Research report appears on a pre-print server and hasn’t been peer-reviewed.
Researchers have reported what may possibly the first instance of people in India being infected twice over by sars-cov2 but remaining asymptomatic. Moreover, one of those infected appeared to carry a variant that conferred resistance to neutralising antibodies.
The report appears in a paper that has been posted on a pre-print repository, meaning it has not been peer-reviewed.
Globally and in India, there have been intermittent reports of people being infected at least twice and confirmed positive by an RT-PCR test. However, they have almost always involved the person being symptomatic atleast once.
“Our analysis suggests that asymptomatic reinfection may be a potentially under-reported entity,” say the rep[ort authors, who include a team of doctors and geneticists from the CSIR-Institute of Genomics and Integrative Biology (CSIR-IGIB).
The people who tested positive are healthcare workers at the Government Institute of Medical Science, Greater Noida, Uttar Pradesh, and their infections were picked up as part of routine surveillance that the hospital conducts on its staff.
The fact that the patients were infected twice could be reliably established was because the viral samples gleaned from their nasal swabs underwent a whole-genome sequencing. This ruled out potential instances of their lab samples being contaminated or a false positive, or an old infection getting reactivated.
The healthcare workers first tested postive on May 5 and May 17 respectively and were hospitalised according to the hospital policy even though they were asymptomatic. They tested negative on May 13 and 27 respectively. After they resumed work, they again tested positive on August 21 and September 5 respectively. They were home quarantined, and tested negative again 14 and 6 days later respetively. “Both individuals were asymptomatic but had a higher viral load in the second episode of reinfection,” the authors note.

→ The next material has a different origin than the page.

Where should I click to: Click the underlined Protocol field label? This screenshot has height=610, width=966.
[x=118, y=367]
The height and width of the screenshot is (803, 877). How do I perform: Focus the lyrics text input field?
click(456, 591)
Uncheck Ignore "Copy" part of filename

“This was posted as a research communication because we need to let people know of the chances of reinfection particularly among healthcare workers and thereby a need for greater surveillance,” said Sridhar Sivasubbu, scientist at CSIR-IGIB and one of the co-authors of the paper.
With increased access to RT-PCR testing and the virus having spread to every corner of the country, reports of reinfection are increasing. “There are reports of four cases in Mumbai, at least one in Delhi. The number of cases [of possible reinfection] where IGIB is involved but we haven’t finished the genome sequences are 16. There are several more research studies forthcoming where we have reported reinfections,” said Anurag Agrawal, Director, IGIB.

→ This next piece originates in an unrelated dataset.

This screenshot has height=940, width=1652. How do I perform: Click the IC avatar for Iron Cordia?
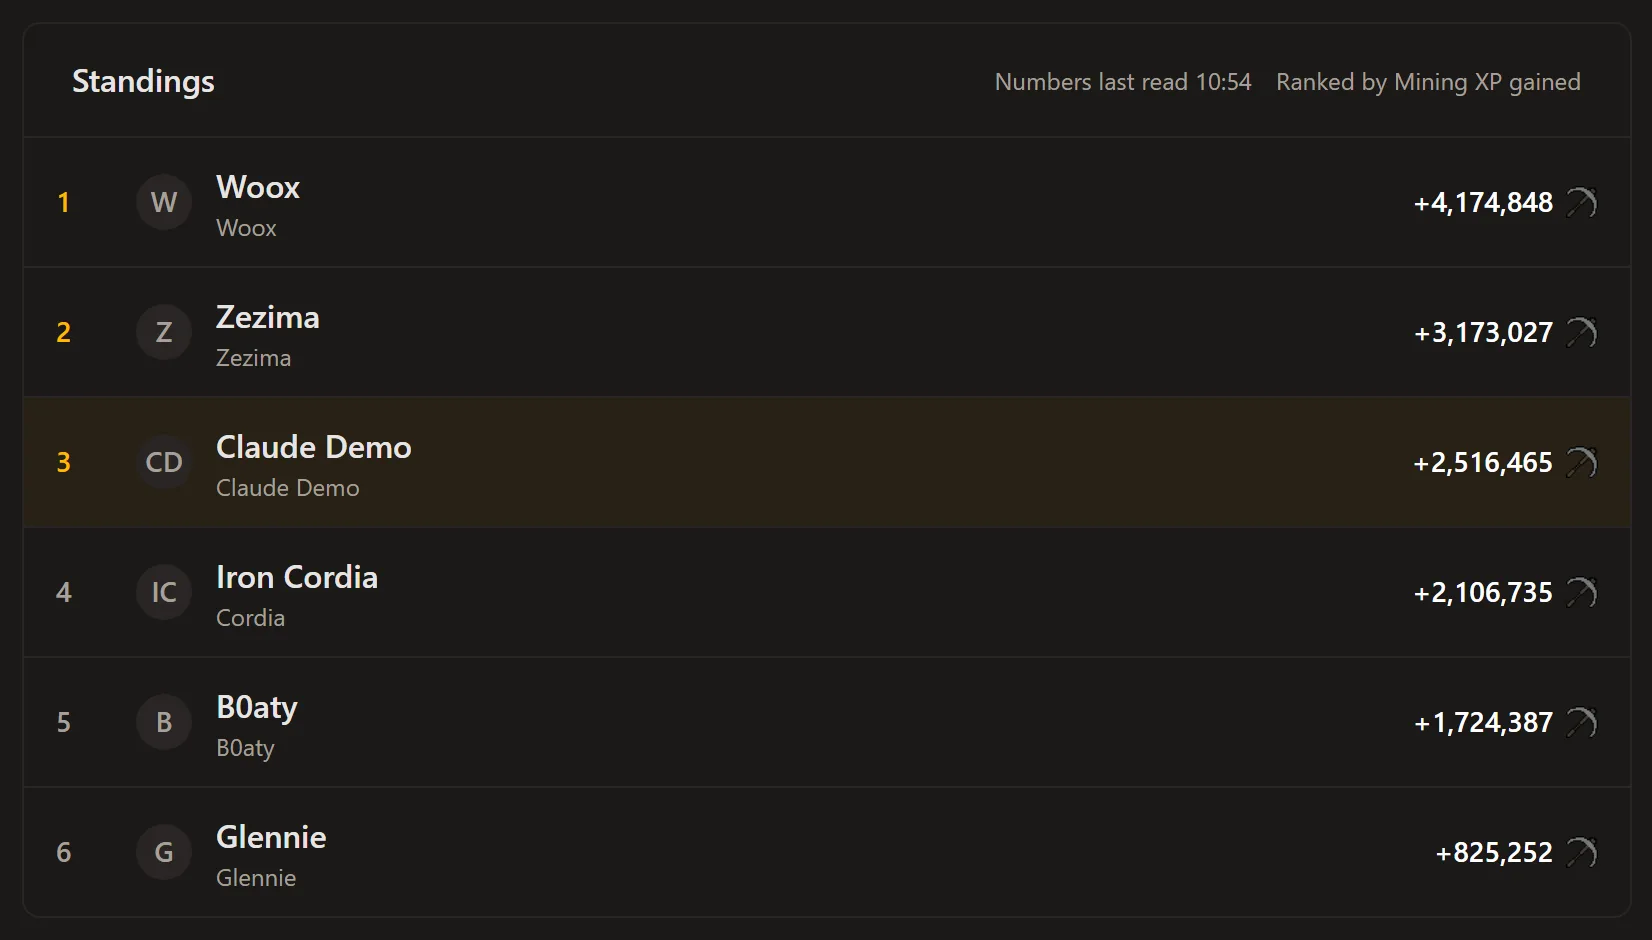pyautogui.click(x=164, y=592)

To establish such reinfections beyond doubt, the virus samples from both episodes were required and of the 16, the IGIB only had 9 with samples from both episodes, said Dr. Agrawal.
“It is noteworthy that a genetic variant 22882T during reinfection in [one of the patients] possibly confers resistance to neutralising antibodies,” the authors note.
Neutralising antibodies are a type of antibody that binds to viral particles and prevents them infiltrating the body’s cells.
The earliest case of confirmed reinfection emerged from Hong Kong where a person first tested positive in March and then was found positive again after an airport screening in August, acccording to a report in Clinical Infectious Disease, published by the Oxford University Press. This too was confirned by genomic sequencing.
At a news briefing on Tuesday, Dr Balram Bhargava, Director General, ICMR, said, “Reinfection is very rare with COVID-19. What has been observed so far is that whenever this occurs, both infections have been very mild. So it is not really a serious concern now”.